Saswati is from New Delhi, India. She came to Finland three years ago, in August of 2017. In India, she worked as a teacher. The leadership team at the school where she worked visited schools in Finland, and came back very excited. She was at a place in my career where she wanted to get back to education, and wondered what she might learn from Finnish schools.
She had never lived outside of India before, and she found quite a difference in Finland’s culture and demography.
“I thought, ‘I am breathing fresh air a little bit too much! Where's the pollution?’” she says.
She found it strange to have a guaranteed seat on a bus, and felt anxiety about getting used to the Finnish language and people. She came one month early to take a summer course in Finnish language and culture, and found solace there. She found support in a strong international community, and decided to give back by becoming a tutor the following year.

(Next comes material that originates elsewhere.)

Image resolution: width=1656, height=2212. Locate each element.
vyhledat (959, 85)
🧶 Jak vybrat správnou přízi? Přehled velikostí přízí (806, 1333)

Although she experienced some cultural differences, she found some of them to be beneficial. For example, she felt she had more autonomy in course selection at her university.
As for culture shock, Saswati was surprised to find that people are not used to hugging each other in Finland. She once gave a friend a warm hug on a bad day, and it was interpreted romantically.
“It got quite awkward,” she says.
Later, she reflected on how she might adapt to cultural differences, and realised that how people display friendship in Finland is different. She was also surprised to find that neighbours don’t communicate in Finland like they did back home. It may not at first seem like a community, because you can’t go knocking at neighbours doors, she warns. Later, she says she understood that this Finnish way of being is just a different sense of community: an understanding each person individually does their part to make the community work.
Saswati appreciates the Finnish family that she met through the university’s friendship program. They enjoyed cooking together, and their support made it easier for her to adjust to life in Finland.
“I think we are stuck forever,” she says. “We are at the hugging stage.”
She also appreciates the similarities she noticed across cultures. For example, she noticed that teenagers behave similarly across different cultures.
Saswati also appreciates that in Finland, you have the scope to be yourself. She found that the people in Finland are very accepting, and she does not feel pressure to live according to others' expectations.
“Colleagues and professors give you personal space to grow,” she says. “There is something about Finland, it has such calmness and serenity.”
Although she appreciates many aspects of Finnish life, Saswati occasionally gets unwanted attention as a foreigner. Even though her colleagues try to be accommodating, working at a University that operates mostly in Finnish can be difficult. She points out that the master's program was more catered to international students, but that in her PhD research, she has to work on her Finnish to integrate better and to not be unintentionally left out.
She has also unfortunately encountered racism in the general population.
“I was once out with another Indian friend going to the grocery store, when an old man sitting with beer shouted, ‘Hey you brown girls, get out of my country!’” she recalls. “I was scared, and didn’t know what action I could take as an outsider. I thought, ‘What if he gathers people and follows me?’”
Saswati believes that, although experiences like this can make you question your choices, it is important to talk about such occurrences to raise awareness.
The most meaningful parts of her life in Finland so far have been her relationship with her Finnish boyfriend and her PhD work in eye-tracking research. In both her personal and professional life, she took initiative to find opportunities that were right for her.
If Saswati could give some advice to her past self, she would encourage herself to be open to all sorts of experiences. She reflects that she got so much out of new experiences that she would have said no to before, and appreciates experiences like travelling abroad that might have seemed scary in the past.